◆ WHAT TO PRODUCE:
Your answer should consist of each line from the data below that contains "accomplish".

◆ RECORDED DATA:
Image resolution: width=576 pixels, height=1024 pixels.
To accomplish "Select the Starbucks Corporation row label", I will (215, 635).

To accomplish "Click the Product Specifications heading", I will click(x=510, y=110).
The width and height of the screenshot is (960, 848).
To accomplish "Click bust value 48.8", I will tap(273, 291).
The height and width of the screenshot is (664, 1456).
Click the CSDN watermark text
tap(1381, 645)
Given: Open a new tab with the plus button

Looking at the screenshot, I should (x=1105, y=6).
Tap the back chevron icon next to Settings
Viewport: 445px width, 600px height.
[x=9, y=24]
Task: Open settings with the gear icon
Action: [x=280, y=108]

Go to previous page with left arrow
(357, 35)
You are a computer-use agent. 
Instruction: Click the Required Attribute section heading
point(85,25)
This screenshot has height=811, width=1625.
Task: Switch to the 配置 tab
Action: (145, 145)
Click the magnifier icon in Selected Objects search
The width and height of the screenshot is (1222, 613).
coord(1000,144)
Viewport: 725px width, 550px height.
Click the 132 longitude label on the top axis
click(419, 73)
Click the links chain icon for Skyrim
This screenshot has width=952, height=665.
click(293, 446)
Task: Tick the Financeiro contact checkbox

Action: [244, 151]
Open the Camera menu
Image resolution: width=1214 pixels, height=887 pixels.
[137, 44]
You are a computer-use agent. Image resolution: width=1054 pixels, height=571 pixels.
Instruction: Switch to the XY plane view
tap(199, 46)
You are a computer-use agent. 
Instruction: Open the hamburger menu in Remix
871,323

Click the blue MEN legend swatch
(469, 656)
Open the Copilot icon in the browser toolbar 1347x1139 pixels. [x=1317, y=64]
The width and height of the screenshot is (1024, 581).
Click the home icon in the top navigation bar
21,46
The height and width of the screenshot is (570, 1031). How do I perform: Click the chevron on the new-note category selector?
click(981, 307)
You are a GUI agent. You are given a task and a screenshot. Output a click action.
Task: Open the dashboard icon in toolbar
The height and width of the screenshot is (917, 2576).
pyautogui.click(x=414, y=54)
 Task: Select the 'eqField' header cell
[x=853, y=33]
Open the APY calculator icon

◆ OUTPUT OF THE TASK:
To accomplish "Select the Starbucks Corporation row label", I will (215, 635).
To accomplish "Click the Product Specifications heading", I will click(x=510, y=110).
To accomplish "Click bust value 48.8", I will tap(273, 291).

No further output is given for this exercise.